++++ PASSAGE

The PaddlerUK magazine July 2015 issue 3 | Page 67
Sieve/strainer
I’m sure we used to call these things ‘sieves’ in
the old days, but ‘strainer’ has become the
accepted terms. In the kitchen, sieve is a fine
mesh (for sifting flower and so on) and strainer
refers to colanders and so on, for quicker,
simpler straining of, say, pasta. I suspect ‘strainer’ is
the more American term.
Send
This is a strange expression that evolved from
climbers (say climbers) and skiers (say skiers). It
sounds very weak, as though the perpetrator has
sent some sort of agent down the river and is
re-living the experience vicariously (“I sent it
down that drop”). Stupid really.

++++++++
++++ SUPPLIED DATA

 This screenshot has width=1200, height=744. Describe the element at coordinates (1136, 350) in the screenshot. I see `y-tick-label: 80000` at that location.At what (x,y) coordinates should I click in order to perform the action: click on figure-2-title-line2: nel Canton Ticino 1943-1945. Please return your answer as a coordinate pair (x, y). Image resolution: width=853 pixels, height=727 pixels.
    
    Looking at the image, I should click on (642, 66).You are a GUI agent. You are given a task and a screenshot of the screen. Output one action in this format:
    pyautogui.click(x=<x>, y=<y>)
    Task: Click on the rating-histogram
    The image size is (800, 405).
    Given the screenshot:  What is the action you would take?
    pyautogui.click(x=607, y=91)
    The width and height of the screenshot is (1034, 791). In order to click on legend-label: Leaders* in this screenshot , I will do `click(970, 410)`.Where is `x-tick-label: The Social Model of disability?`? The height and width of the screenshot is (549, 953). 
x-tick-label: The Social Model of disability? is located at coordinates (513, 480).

++++++++
++++ SUPPLIED DATA

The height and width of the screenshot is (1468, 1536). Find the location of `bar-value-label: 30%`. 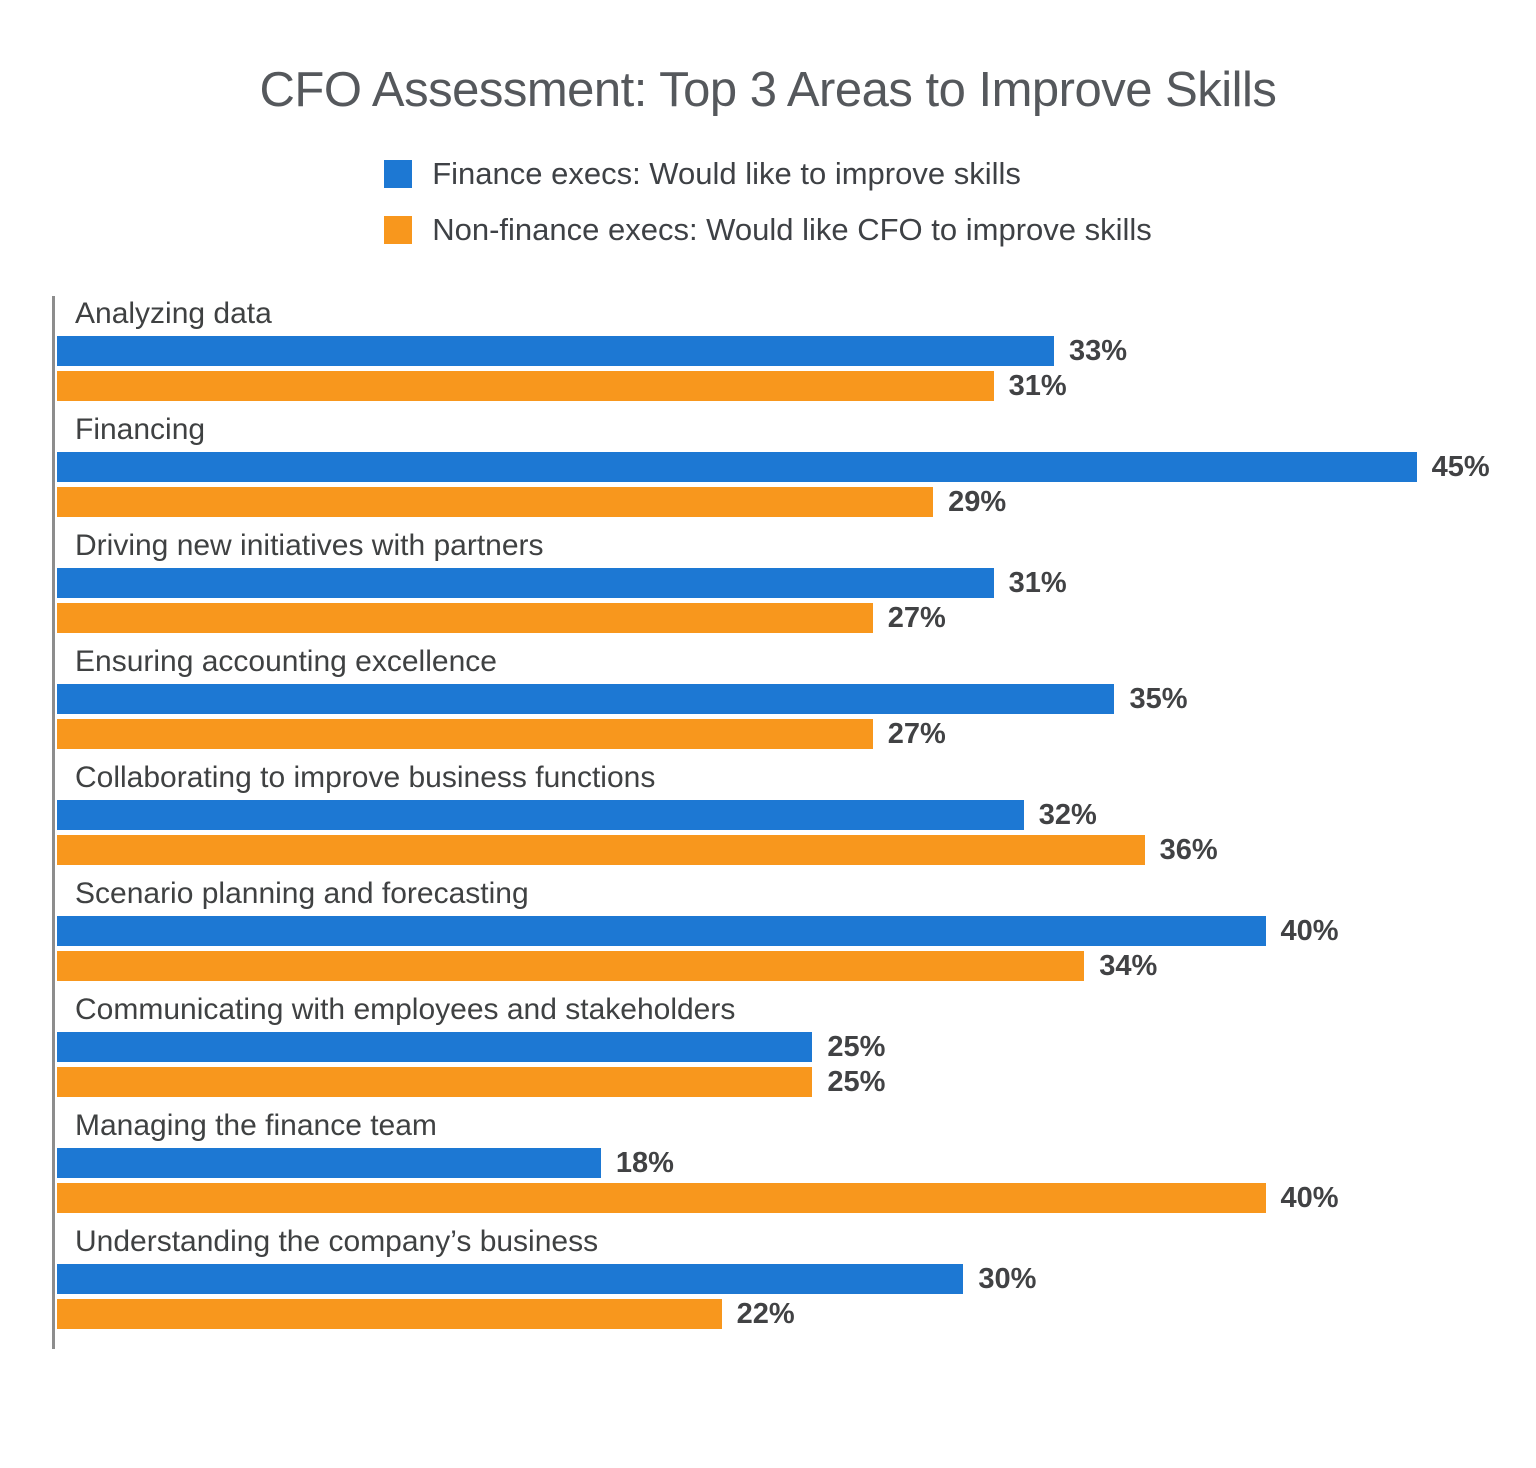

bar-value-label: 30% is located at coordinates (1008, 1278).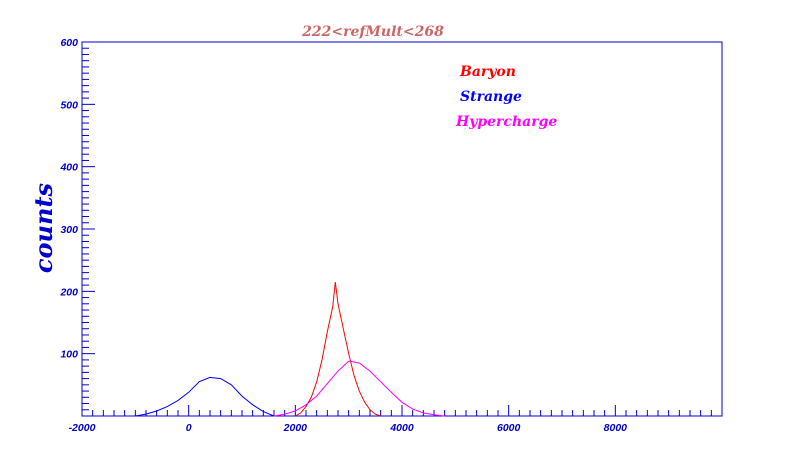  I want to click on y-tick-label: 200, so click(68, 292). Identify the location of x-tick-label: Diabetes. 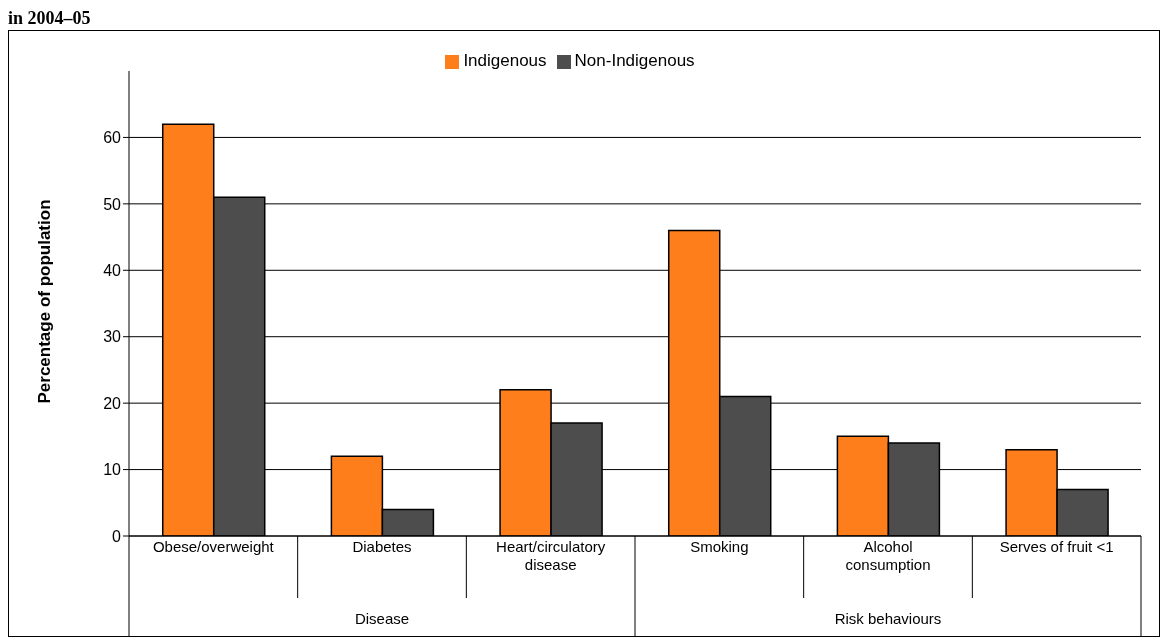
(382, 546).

++++++++

TASK SET:
1. In the paddling glossary, which term does the writer suspect is the more American one?
2. Continue the paddling glossary from the point where it ends.
The listing has nothing to do with the paddling glossary.

OUTPUTS FOR THE TASKS:
1. Strainer.

2.
Sick
Sick is to now what ‘bad’ and ‘wicked’ were to
yesteryear. I suspect it’s US in origin, although
urban etymology is famously woolly. It’s powerful,
intemperate antonym that works vividly. If I could
get away with using the word to mean anything
other than vomit, I would.
Spraydeck/sprayskirt
We don’t wear skirts. We wear decks. A point to
English
Stopper/hole
A stopper was a stopper until some clever-clogs
came alone talking about hydraulics. Then it was
all holes – ledge hole, play hole, munching hole,
river-wide hole, retentive hole (that’s just plain
disgusting), and so on. The glossary of Mike
Jones’s Canoeing Down Everest (1976
expedition) refers to ‘holes’ and ‘stoppers’ and
even ‘hydraulic jumps’. Whether English or
American, ‘hole’ has won. I mean no one is ever
going to refer to a “play stopper” are they?
Sweet
Sweet is as weak as ‘sick’ is strong. It has overtones
of sentimentality and lacks ambition as a word. It’s
American urban English at its very worst and should
be avoided by all. For some reason it’s sometimes
uttered in a revolting faux-yankee crooning falsetto.
Thankfully the sort of person who’s about to say it
usually has it written on his hoodie as a warning so
you can avoid them on sight (that’s the ed told:)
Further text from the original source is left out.